● Work to complete
Reproduce, from the lines below, exactly the stretch that begins at the line containing "Sitemap (1041, 1617)" and ends at the line containing "https://support.hp.com/cn-zh/document/c05349405 (388, 1007)", both included.

Stored records:
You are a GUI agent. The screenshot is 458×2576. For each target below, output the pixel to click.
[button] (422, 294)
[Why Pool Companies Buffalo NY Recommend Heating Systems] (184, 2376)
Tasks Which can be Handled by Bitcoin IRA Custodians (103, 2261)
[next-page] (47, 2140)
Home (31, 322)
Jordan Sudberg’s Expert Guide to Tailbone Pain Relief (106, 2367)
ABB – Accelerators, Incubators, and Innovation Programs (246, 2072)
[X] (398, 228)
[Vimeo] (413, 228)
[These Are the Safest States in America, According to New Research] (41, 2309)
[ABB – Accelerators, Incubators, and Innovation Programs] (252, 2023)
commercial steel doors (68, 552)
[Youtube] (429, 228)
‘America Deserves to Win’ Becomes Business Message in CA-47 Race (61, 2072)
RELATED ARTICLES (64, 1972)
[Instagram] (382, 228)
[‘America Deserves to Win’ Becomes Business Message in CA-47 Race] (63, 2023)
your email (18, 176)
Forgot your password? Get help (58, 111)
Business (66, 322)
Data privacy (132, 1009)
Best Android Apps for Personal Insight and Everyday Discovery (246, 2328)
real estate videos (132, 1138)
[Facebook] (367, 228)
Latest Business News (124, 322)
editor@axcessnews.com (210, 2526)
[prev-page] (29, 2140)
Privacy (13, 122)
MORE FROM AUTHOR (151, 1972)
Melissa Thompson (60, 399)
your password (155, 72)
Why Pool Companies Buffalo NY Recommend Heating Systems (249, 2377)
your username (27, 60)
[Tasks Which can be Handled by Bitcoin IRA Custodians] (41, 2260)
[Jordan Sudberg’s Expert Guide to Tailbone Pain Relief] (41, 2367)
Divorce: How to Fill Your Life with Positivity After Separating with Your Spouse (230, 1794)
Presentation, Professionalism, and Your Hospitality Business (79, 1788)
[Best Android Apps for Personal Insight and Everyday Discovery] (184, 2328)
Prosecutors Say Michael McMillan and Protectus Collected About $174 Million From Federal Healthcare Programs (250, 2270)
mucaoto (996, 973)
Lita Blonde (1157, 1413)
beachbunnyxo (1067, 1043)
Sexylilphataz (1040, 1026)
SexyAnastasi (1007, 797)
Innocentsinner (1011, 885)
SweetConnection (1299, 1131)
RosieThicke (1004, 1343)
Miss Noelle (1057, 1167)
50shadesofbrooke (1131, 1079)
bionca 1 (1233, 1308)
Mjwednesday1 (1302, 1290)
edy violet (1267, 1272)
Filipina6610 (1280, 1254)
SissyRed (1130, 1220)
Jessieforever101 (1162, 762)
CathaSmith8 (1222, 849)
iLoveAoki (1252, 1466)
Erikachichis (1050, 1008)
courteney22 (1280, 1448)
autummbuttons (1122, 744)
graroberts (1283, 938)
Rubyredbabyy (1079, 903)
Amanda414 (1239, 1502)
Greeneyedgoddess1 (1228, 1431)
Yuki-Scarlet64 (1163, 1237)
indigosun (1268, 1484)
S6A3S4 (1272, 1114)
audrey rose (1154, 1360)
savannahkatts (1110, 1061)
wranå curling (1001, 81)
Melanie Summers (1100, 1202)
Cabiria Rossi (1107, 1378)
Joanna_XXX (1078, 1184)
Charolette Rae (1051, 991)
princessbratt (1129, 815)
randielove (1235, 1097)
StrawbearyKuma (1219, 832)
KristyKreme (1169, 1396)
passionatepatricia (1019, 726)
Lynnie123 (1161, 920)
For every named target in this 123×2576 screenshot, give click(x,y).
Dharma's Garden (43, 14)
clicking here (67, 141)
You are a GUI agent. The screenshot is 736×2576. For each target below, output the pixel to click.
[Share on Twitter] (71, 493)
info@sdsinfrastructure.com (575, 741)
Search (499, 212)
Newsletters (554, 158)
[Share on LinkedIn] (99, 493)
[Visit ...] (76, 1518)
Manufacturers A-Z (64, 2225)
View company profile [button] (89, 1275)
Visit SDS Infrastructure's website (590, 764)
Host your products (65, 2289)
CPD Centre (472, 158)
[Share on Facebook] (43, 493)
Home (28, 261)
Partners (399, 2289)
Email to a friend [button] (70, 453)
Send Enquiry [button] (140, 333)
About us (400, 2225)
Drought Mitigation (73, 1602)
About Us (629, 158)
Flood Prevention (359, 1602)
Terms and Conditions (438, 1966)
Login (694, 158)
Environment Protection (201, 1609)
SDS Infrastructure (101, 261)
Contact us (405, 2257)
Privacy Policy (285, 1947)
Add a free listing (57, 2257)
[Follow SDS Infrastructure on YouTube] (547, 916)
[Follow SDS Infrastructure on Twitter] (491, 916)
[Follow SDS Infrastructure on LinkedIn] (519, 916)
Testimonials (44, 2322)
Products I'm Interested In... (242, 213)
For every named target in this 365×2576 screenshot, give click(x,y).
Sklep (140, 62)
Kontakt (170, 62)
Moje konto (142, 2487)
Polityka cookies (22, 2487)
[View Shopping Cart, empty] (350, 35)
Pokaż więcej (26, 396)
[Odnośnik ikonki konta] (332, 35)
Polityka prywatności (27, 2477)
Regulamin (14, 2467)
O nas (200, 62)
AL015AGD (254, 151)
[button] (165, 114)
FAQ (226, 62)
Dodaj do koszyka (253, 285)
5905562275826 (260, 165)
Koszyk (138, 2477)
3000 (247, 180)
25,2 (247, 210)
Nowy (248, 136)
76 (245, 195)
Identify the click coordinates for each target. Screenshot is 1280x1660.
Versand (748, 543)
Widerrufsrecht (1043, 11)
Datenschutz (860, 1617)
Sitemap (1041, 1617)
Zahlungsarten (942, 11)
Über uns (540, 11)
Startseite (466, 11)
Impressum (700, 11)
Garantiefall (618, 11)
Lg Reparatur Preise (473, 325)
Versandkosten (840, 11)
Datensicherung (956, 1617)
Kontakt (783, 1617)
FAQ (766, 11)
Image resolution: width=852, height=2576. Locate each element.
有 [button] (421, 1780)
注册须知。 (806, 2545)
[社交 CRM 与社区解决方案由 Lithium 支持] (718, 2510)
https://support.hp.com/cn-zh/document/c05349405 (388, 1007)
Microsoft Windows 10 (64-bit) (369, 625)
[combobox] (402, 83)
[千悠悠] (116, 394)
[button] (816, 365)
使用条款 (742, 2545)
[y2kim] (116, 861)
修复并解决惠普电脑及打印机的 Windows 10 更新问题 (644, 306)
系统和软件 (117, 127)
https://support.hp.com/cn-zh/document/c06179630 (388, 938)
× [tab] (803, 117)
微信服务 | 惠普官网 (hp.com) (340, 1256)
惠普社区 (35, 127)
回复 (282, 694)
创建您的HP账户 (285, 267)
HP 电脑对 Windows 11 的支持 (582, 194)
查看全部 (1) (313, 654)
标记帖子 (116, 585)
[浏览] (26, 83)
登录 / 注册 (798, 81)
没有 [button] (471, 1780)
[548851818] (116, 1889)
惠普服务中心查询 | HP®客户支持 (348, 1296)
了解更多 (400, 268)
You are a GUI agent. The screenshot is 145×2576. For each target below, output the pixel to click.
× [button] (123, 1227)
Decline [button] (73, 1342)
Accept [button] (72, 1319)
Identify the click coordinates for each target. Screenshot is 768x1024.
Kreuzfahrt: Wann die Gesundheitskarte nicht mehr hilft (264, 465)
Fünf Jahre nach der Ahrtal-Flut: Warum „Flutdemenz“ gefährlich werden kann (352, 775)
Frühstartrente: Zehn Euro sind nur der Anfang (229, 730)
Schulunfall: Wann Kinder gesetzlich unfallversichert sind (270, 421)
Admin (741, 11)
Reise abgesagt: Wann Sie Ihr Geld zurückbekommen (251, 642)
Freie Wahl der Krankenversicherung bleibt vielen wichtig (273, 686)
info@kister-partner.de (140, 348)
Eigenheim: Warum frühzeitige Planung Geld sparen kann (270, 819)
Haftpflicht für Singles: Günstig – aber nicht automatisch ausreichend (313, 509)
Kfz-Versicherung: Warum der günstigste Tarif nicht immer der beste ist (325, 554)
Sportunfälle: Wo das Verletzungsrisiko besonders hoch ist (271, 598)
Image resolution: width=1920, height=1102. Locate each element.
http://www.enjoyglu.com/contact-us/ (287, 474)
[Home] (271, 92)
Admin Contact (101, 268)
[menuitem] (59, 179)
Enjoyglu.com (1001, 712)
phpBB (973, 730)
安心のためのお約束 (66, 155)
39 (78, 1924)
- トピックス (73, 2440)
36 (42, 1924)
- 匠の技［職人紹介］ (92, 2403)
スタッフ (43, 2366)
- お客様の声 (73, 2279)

● The answer
Sitemap (1041, 1617)
Zahlungsarten (942, 11)
Über uns (540, 11)
Startseite (466, 11)
Impressum (700, 11)
Garantiefall (618, 11)
Lg Reparatur Preise (473, 325)
Versandkosten (840, 11)
Datensicherung (956, 1617)
Kontakt (783, 1617)
FAQ (766, 11)
Image resolution: width=852, height=2576. Locate each element.
有 [button] (421, 1780)
注册须知。 (806, 2545)
[社交 CRM 与社区解决方案由 Lithium 支持] (718, 2510)
https://support.hp.com/cn-zh/document/c05349405 (388, 1007)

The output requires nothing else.